Although the vast majority of torticollis cases rank as minor irritations, the condition occasionally assumes a more severe form. Cervical dystonia affects those over the age of 40. Its English name, spasmodic torticollis, describes how it manifests itself in abnormal neck muscle movements. The sufferer loses control over these muscles so their neck and head may twist around or go backward, forward and sideways. This illness strikes with various degrees of severity. No cure is available, but regular botulinum toxin injections help.
It is also possible that torticollis develops as the symptom of another health condition even though this is a rare occurrence. Sometimes a throat infection swells the lymph glands in the neck, and consequently, neck pains begin. A neck injury also sometimes leads to torticollis, and this could even be a side effect of certain medications. Doctors may start investigating such non-standard causes if the condition does not quickly go away.
Someone who suffers from torticollis might want to take painkillers to help cope with pains and neck stiffness. Most adults find that 1,000 mg of paracetamol (two tablets) four times a day is all they need, but others prefer to take anti-inflammatory painkillers. It is easy to find these kinds of medications on sale over the counter at pharmacies, so there is no need to make a doctor's appointment. Now and again, you might want an even stronger painkiller such as codeine, but remember that this often causes constipation.
Certain exercises help to return normal neck nobility. Perhaps the pain will be too intense the first day but after that make an effort to move your neck normally. The stiffer the neck becomes, the worse the condition becomes so do what you can to move it around. Start with gentle movements and gradually increase the range while moving the neck in different directions. It is better not to drive the car until regular free neck movement returns.
It is impossible to guarantee full protection from torticollis, but risk-reducing measures improve the chances of avoiding it. One of the most basic of all these safeguards requires you to pay attention to posture while typing or viewing information online. Try to keep your back straight and sit upright at all times. At night, make sure to use a comfortable pillow that gives full support to the neck. Some people also recommend using heat packs to relax neck muscles.
In addition to neck exercises and over the counter medications, sometimes other kinds of treatments might prove advisable. Various massage techniques help relieve torticollis symptoms, and these could fit in well with physical therapy sessions. If they have torticollis in a particularly severe form, the doctor could recommend that the patient wear a neck brace for a certain period. In even more extreme cases, they might advise cutting muscles or some other surgical procedure.
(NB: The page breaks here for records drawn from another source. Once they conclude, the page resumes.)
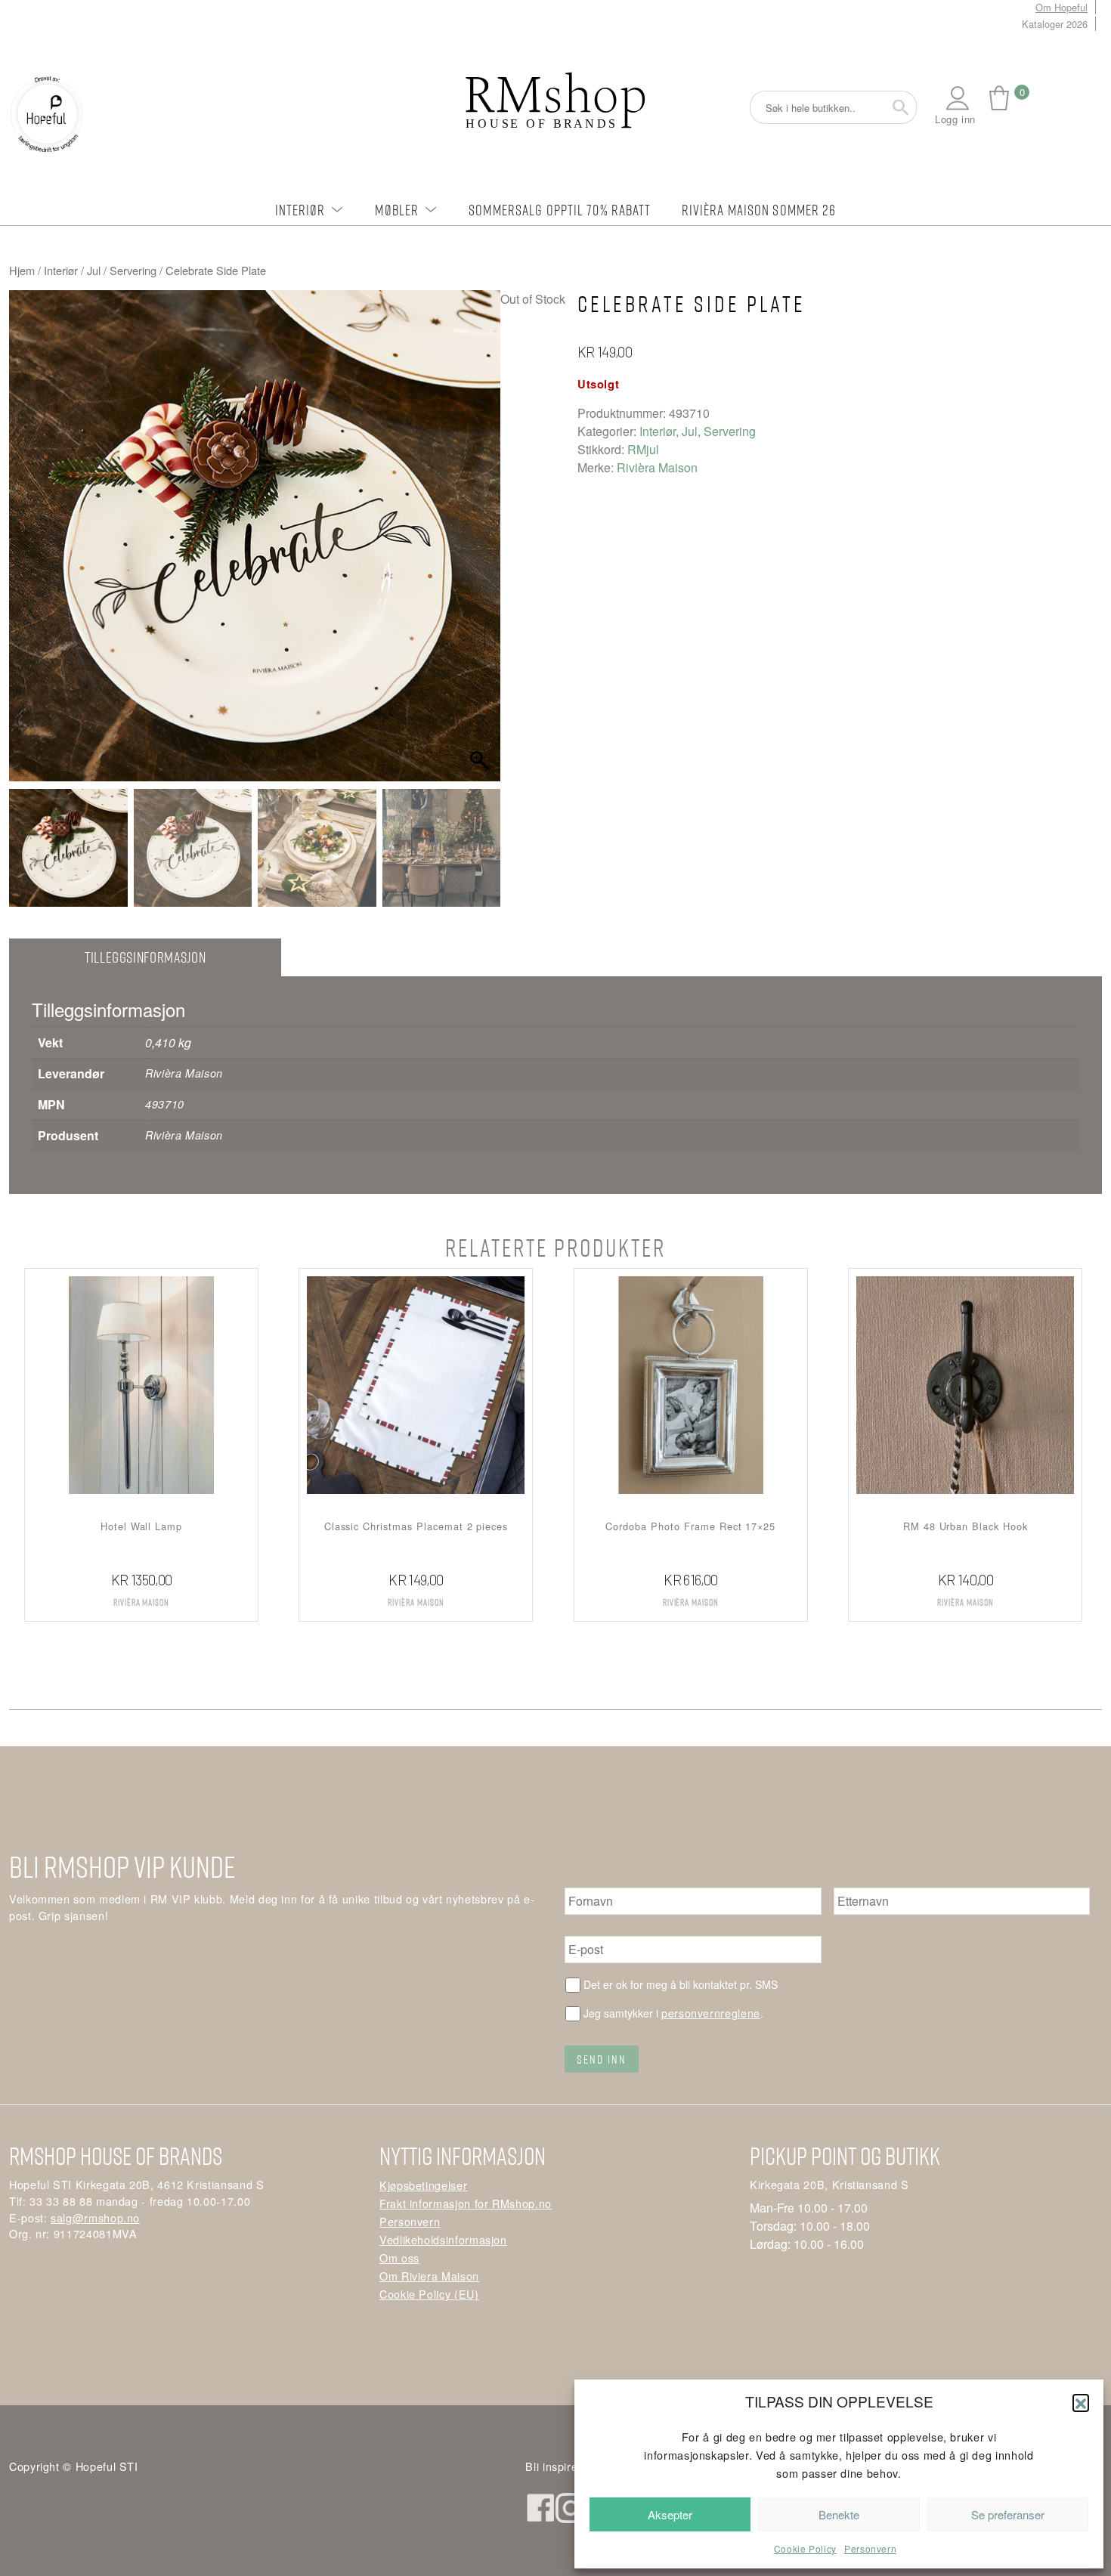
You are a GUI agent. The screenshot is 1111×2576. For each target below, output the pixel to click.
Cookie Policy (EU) (429, 2294)
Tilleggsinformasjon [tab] (145, 957)
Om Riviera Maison (429, 2276)
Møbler (397, 209)
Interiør (300, 209)
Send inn (602, 2059)
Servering (133, 270)
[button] (1080, 2402)
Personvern (870, 2548)
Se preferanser (1007, 2514)
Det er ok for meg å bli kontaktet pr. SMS (680, 1984)
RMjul (643, 449)
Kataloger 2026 (1055, 24)
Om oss (399, 2257)
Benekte (839, 2514)
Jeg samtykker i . (673, 2013)
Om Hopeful (1061, 7)
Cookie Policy (805, 2548)
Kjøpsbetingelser (423, 2185)
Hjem (22, 270)
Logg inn (955, 119)
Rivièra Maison (657, 467)
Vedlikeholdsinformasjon (443, 2239)
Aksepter (670, 2514)
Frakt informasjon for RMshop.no (465, 2203)
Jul (94, 270)
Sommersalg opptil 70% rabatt (560, 209)
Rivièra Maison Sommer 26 (759, 209)
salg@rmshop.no (95, 2217)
Common minor incidents of torticollis have no lasting effects on health, but its chronic form does do damage. The patient might need to contend with severe pain over a prolonged period. Perhaps they will no longer be able to drive or do other activities they performed so easily before this illness. A sense of social isolation may develop in this situation, and signs of depression often accompany it.
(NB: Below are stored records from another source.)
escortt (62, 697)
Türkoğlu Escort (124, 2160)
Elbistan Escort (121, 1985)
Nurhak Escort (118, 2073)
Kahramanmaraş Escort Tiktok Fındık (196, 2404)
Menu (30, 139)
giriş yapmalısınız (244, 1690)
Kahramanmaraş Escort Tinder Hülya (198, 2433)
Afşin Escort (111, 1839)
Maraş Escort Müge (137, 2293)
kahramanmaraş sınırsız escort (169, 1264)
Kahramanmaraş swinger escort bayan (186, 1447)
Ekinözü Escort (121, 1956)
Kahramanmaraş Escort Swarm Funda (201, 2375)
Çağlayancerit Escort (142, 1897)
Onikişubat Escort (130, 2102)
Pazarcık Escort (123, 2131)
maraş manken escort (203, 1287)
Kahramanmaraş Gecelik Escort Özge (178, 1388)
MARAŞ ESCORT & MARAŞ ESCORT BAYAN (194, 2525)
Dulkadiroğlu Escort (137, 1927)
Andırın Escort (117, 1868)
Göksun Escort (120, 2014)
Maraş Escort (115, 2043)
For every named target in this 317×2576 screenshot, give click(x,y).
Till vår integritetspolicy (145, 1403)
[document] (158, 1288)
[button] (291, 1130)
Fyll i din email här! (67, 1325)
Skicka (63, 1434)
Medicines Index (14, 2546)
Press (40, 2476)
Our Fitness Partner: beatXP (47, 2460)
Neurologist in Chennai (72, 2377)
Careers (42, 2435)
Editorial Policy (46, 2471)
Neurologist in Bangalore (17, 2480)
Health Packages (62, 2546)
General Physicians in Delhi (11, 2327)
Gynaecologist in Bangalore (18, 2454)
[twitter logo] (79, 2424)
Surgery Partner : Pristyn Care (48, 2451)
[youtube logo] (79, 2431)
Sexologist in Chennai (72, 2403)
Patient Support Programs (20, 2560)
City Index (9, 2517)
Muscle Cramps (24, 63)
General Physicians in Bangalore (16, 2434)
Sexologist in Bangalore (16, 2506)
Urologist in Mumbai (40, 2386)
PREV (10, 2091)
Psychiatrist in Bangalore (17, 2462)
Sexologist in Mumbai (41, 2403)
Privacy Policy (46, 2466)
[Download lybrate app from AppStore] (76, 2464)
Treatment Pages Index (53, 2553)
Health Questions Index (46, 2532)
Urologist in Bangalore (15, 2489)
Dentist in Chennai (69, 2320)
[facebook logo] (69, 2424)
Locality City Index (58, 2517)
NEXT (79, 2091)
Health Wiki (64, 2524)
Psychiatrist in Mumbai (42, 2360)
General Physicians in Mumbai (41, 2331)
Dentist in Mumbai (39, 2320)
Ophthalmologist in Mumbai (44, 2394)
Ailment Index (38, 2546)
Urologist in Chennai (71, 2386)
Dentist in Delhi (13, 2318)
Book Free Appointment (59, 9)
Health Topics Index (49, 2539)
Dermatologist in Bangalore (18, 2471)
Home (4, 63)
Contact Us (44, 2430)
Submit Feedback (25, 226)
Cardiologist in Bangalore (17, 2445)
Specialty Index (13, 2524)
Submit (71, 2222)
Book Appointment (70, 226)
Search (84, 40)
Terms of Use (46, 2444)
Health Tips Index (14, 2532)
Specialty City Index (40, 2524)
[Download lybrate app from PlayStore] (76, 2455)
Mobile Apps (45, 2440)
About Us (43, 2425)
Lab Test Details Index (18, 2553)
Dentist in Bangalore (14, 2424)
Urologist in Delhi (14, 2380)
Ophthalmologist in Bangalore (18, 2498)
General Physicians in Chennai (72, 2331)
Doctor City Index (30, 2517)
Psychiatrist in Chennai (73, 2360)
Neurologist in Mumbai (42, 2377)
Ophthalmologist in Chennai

Sometimes the doctor recommends that the mother should stretch the sternocleidomastoid muscle in the baby's neck. They send the mother to a physical therapist who teaches her how to perform safely this, and any other recommend stretch exercises. For example, it might help to turn the baby's neck gently towards the side that is stiff with torticollis. It also often helps to change the baby's position during nursing to allow him or her to stretch their neck naturally.